235 YORKLAND BLVD., SUITE 900
TORONTO, A6M2J 4Y8
X
Signatures
/s/ Domenic Di Sisto, attorney-in-fact 11/07/2019
Signature of Reporting Person Date
Explanation of Responses:
( 1 )As of the Transaction Date, these options to acquire Common Stock of the Issuer are fully vested and exercisable.
( 2 )Received, in connection with the merger of a wholly-owned subsidiary of Restoration Robotics, Inc. with and into Venus Concept Ltd. (the "Merger"), in exchange for an employee stock option to acquire 30,000 Venus Concept Ltd. ordinary shares with an original exercise price of $3.00 per share.
( 3 )As of the Transaction Date, 9,610 of these options to acquire Common Stock of the Issuer are fully vested and exercisable.
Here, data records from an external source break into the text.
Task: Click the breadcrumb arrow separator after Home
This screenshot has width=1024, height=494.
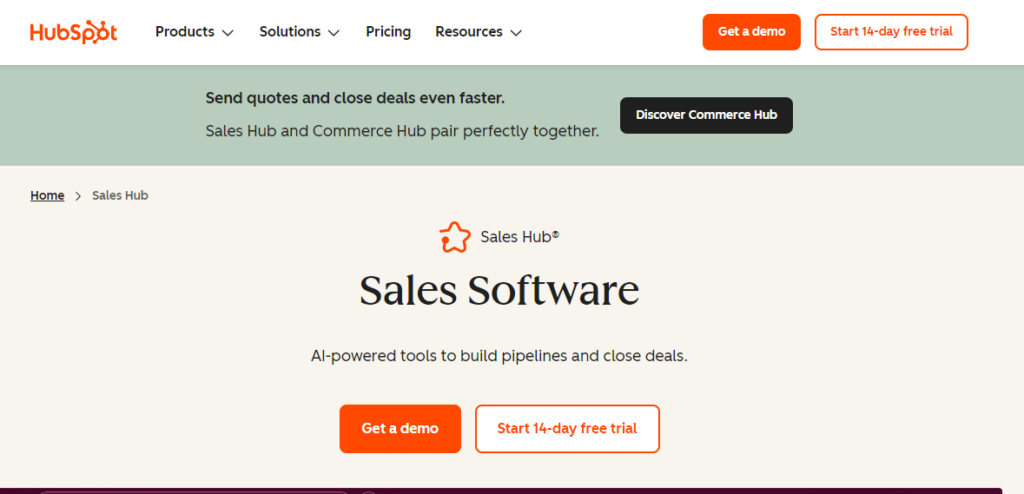Action: point(78,196)
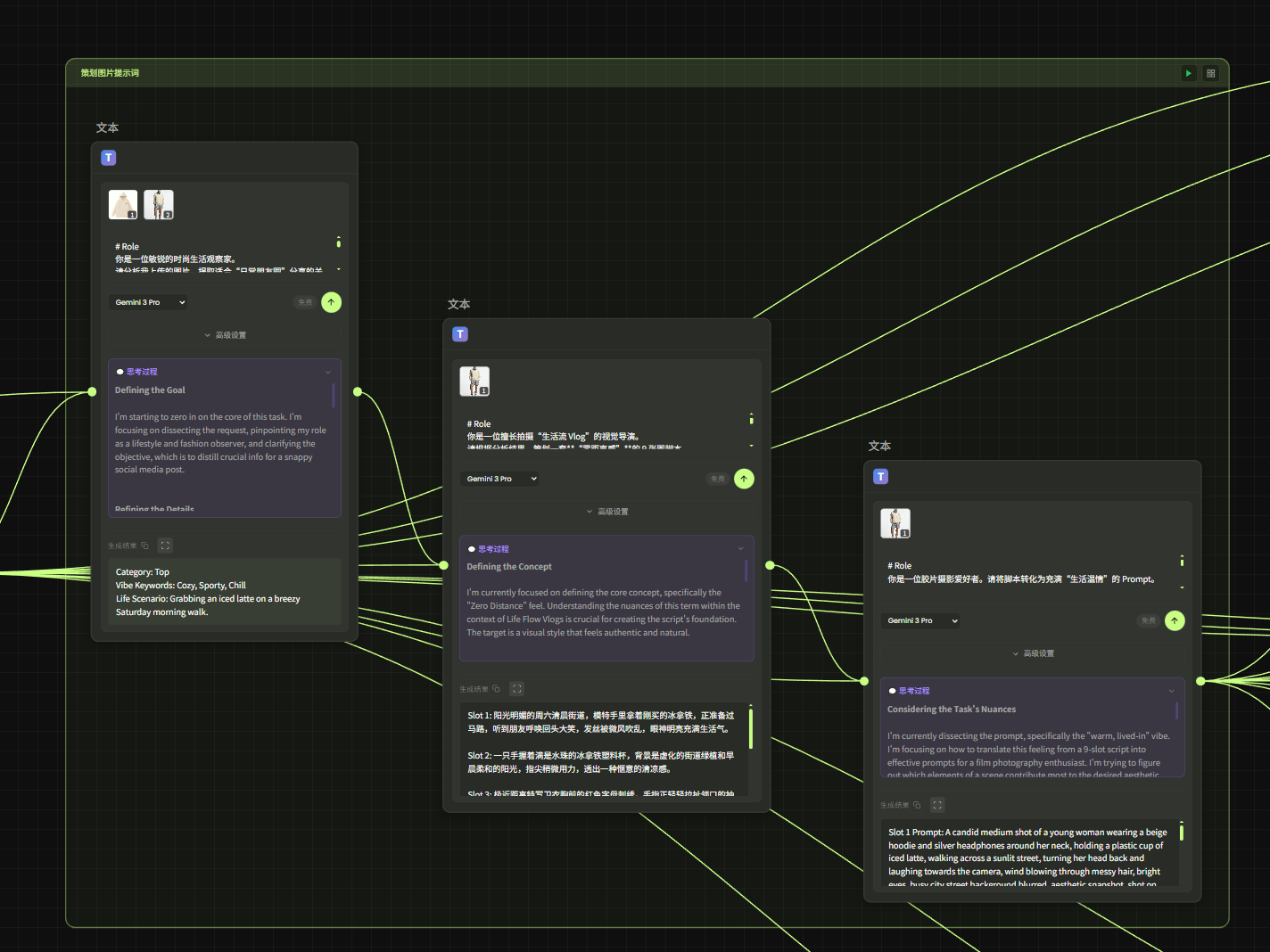The height and width of the screenshot is (952, 1270).
Task: Select the hoodie thumbnail numbered 1 in left node
Action: coord(123,204)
Of the remaining balance, 962 options vest and become exercisable on each of December 6, 2019 and March 6, 2020.
( 4 )Received, in connection with the Merger, in exchange for an employee stock option to acquire 20,000 Venus Concept Ltd. ordinary shares for $3.00 per share.
( 5 )As of the Transaction Date, 358 of these options to acquire Common Stock of the Issuer are fully vested and exercisable. Of the remaining balance, 180 options vest and become exercisable quarterly from December 8, 2019 through December 8, 2022, with the final tranche of 185 options vesting on March 8, 2023.
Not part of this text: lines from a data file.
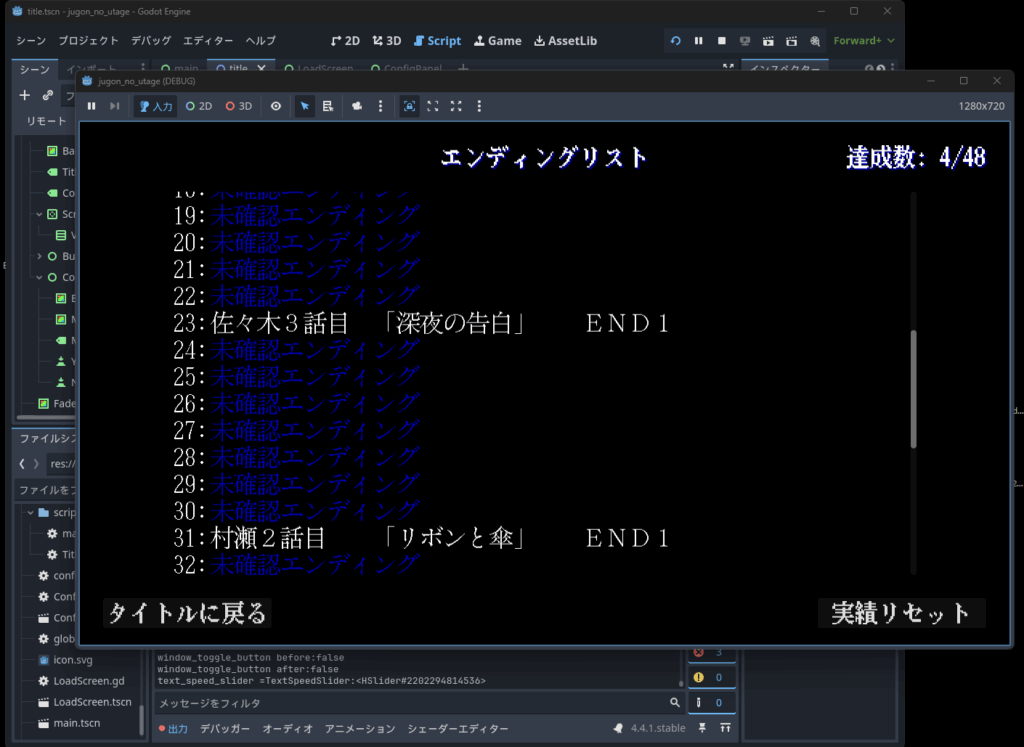Pause the running game in debug window
This screenshot has height=747, width=1024.
pos(91,106)
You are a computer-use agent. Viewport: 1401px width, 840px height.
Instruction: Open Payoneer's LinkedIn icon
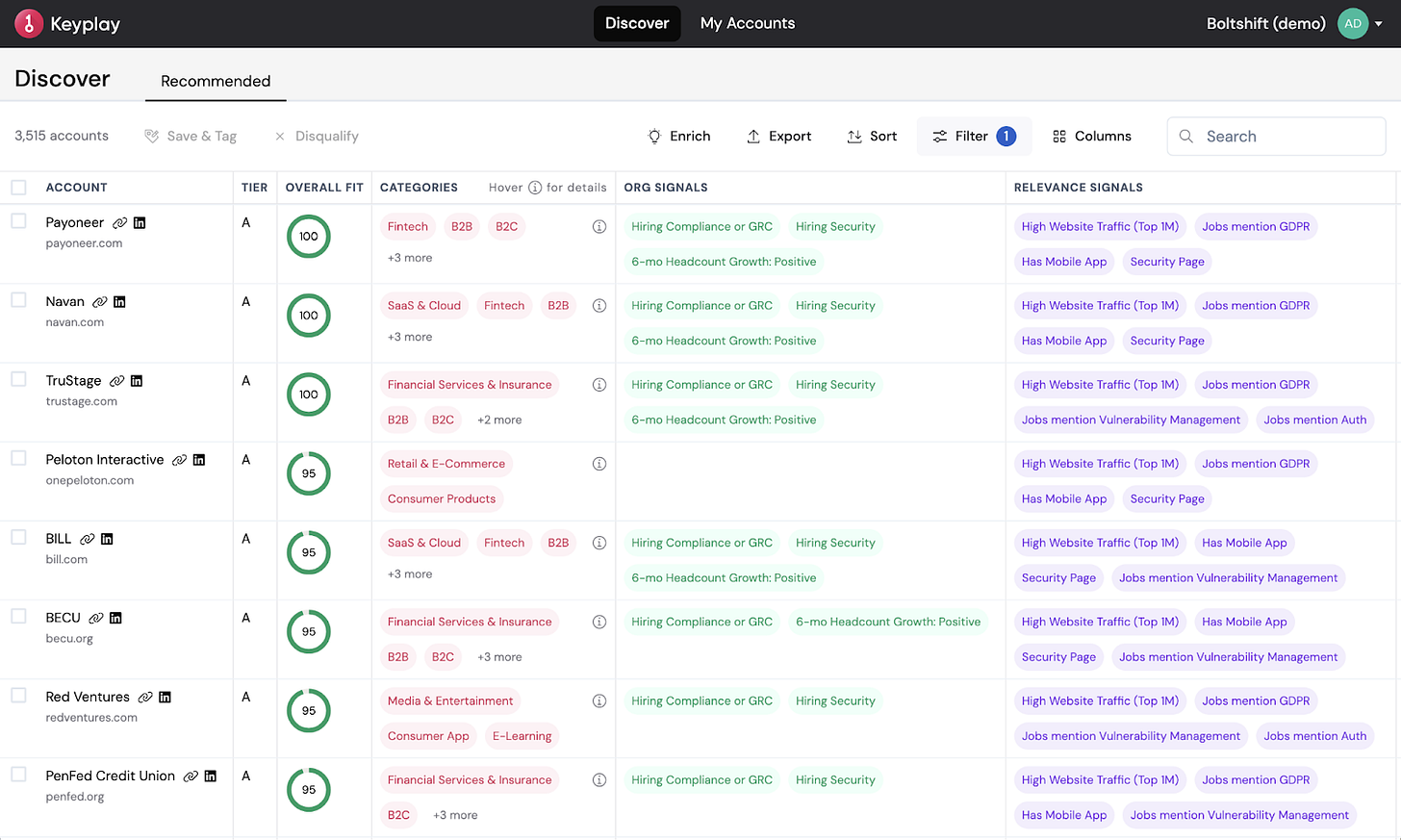click(x=140, y=222)
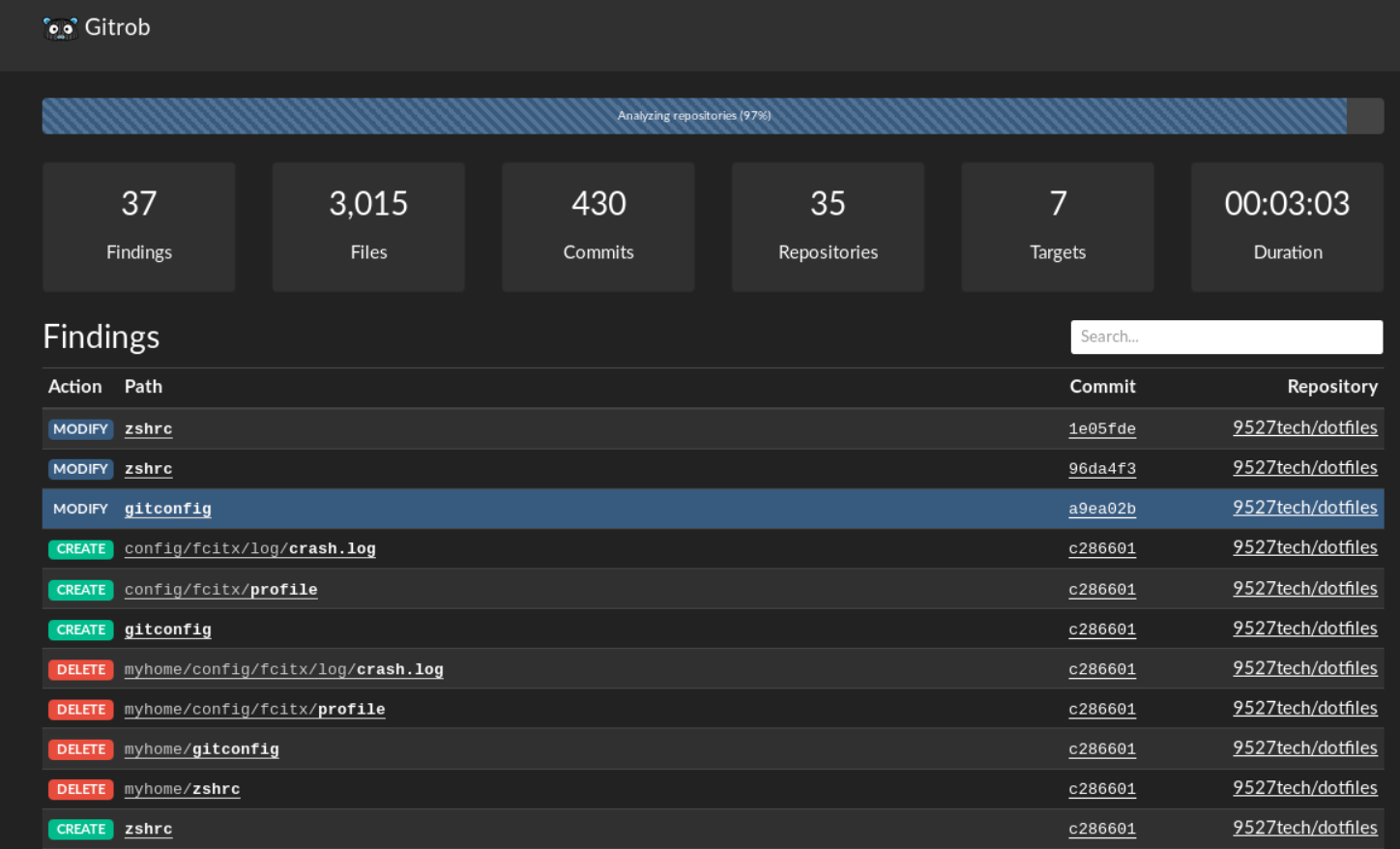Click the MODIFY badge on first zshrc row
The image size is (1400, 849).
(80, 428)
( 6 )Received, in connection with the Merger, in exchange for an employee stock option to acquire 5,000 Venus Concept Ltd. ordinary shares for $4.57 per share.

Reminder: Report on a separate line for each class of securities beneficially owned directly or indirectly.
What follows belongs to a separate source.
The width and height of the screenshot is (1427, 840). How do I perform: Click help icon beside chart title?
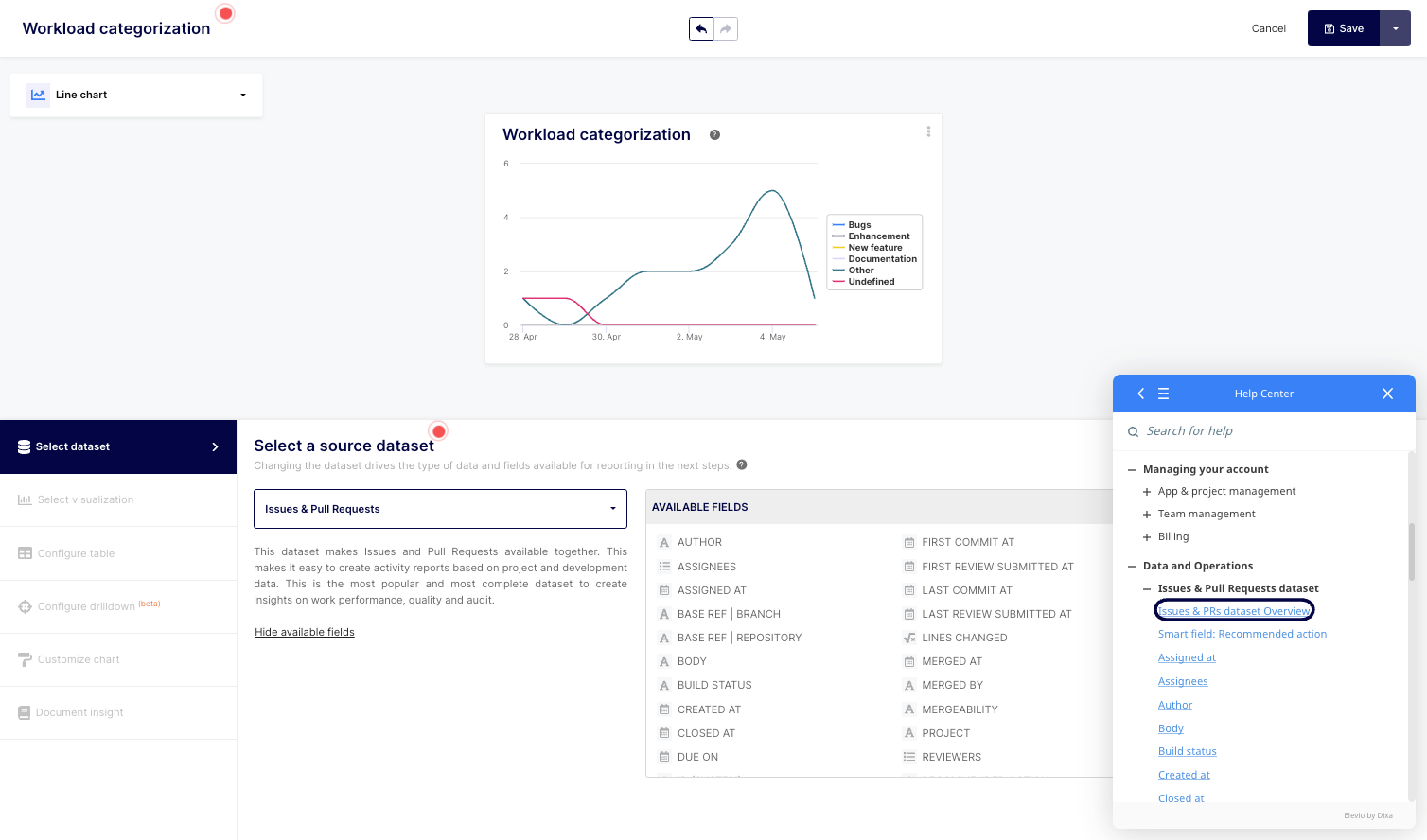[x=714, y=135]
* If the form is filed by more than one reporting person, see Instruction 4(b)(v).
** Intentional misstatements or omissions of facts constitute Federal Criminal Violations. See 18 U.S.C. 1001 and 15 U.S.C. 78ff(a).

Note: File three copies of this Form, one of which must be manually signed. If space is insufficient, see Instruction 6 for procedure.
Persons who respond to the collection of information contained in this form are not required to respond unless the form displays a currently valid OMB Number.